Six of the best: Kay Mellor
Politics, humour and strong female characters lead the pack for the creator of some of Britain’s best-loved dramas, from Fat Friends to Band of Gold, who also has two new series on the horizon – Love, Lies & Records for the BBC and ITV’s Girlfriends.
Boys from the Blackstuff
I absolutely loved it. Written by Alan Bleasdale, it looked at the stories of a group of men who have lost their jobs. I just thought it was amazing, and it made me want to write Band of Gold. It was about five men and I remember thinking, ‘I’d like to write about five women,’ although it became four. I also realised each episode could be a play for today. Each one could be about a particular character, with a beginning, middle and end, but looking at the collective as well. You could also tell a really dark story in a funny way – that’s a theme through all my work.
This taught me that it was possible to be political and funny simultaneously. It was more overtly political than Boys from the Blackstuff – it looked at corruption and power – but was similar in that it had dark humour and made me laugh hysterically in places. GBH is also by Alan Bleasdale, who I think has probably influenced me the most among English writers, because he’s also from the North and he’s not afraid of humour, of feelings and emotion, or of having something to say. He doesn’t write about just cops or doctors; he writes about people, and that’s what I think inspired me.
I Love Lucy
This was probably the first show I saw. I used to go to stay with my aunt on Friday nights when I was a little girl, and one of my earliest recollections of television was sitting watching in her front room. I’d watched things like Bonanza, all about men, but I Love Lucy was my first with a female lead. My mother was one of four sisters so, for me, life was all about women talking and being central. So when I watched Lucille Ball playing Lucy, it was a big influence on me to know that women could have lead roles.
I found this Danish series by accident when flicking through Netflix, and within about two minutes I was hooked. I was really intrigued by this woman – flaws, warts and all. In England we sometimes think our leads can’t do anything bad, because then viewers won’t like them – but Rita’s creators flaunted that in our face. I loved the dare of it, and Mille Dinesen [who plays the eponymous teacher] was amazing. You’d see a shot of her sashaying down the corridor and they’d linger on her. They’d never do that in England because it would be sexist, but they don’t care. It’s all about attitude and what she thinks. She expresses herself in the way she moves and I loved that about her.
An American Rita. This show looks at a woman [played by Téa Leoni] who is jettisoned into the position of Secretary of State, and I just loved the way her family life often echoes what’s going on in her work life. It’s a masterclass in writing. Some might say it’s a bit formulaic, but it’s formula at its very best. It’s got a lot to say about global issues and dares to do things with which I wouldn’t know where to begin. It’s a woman centre stage again, looking at her team of people and her home life. It probably inspired [registry office-set] Love, Lies & Records.

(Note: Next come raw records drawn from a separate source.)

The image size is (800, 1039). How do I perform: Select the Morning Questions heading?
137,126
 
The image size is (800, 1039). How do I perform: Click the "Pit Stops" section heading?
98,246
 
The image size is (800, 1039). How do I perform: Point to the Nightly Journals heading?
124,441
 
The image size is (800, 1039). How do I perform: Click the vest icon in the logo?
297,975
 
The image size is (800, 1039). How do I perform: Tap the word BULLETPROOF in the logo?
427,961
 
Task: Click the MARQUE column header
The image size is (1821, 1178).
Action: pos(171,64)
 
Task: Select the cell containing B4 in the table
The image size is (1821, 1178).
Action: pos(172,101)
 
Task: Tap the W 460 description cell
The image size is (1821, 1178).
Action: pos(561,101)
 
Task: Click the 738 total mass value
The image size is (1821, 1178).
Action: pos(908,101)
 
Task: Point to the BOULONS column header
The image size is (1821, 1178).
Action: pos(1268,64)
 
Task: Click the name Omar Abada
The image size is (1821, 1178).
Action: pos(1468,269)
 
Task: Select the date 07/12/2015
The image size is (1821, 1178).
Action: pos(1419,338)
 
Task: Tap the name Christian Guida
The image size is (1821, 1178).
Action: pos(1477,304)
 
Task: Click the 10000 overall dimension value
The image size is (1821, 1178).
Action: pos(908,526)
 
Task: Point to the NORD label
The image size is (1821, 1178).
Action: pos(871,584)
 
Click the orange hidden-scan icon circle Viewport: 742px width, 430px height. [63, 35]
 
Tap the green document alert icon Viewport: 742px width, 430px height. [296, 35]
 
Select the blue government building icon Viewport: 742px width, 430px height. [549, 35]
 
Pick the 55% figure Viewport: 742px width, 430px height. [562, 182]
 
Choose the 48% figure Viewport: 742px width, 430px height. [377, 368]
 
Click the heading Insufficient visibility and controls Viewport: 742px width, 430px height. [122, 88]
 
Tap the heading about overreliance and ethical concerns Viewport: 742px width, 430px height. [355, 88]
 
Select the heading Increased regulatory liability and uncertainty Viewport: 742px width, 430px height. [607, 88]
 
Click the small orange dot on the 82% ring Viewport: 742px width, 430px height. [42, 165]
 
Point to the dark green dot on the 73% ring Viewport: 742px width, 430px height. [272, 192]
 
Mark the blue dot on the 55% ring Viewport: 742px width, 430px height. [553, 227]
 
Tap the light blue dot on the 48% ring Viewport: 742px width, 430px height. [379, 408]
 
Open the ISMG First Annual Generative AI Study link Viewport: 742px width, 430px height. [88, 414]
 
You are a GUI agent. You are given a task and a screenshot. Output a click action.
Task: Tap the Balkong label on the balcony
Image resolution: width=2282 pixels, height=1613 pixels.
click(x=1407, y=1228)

The Sopranos was one of the first US shows I just could not stop watching. I loved it because it was so dark and so funny and the production values were incredible. [Series creator] David Chase was doing things I was jealous of. You’d go from quite a domestic episode to one set entirely in a forest. It was quite violent, not my usual cup of tea, but it also had dark humour. There wasn’t one actor who was miscast, there wasn’t one duff episode and it was watercooler television as well. Often writers are told you can’t do certain things because people won’t like the character, but viewers forgive anything as long as the character is truthful and interesting. That’s what I’ve learned from series like The Sopranos.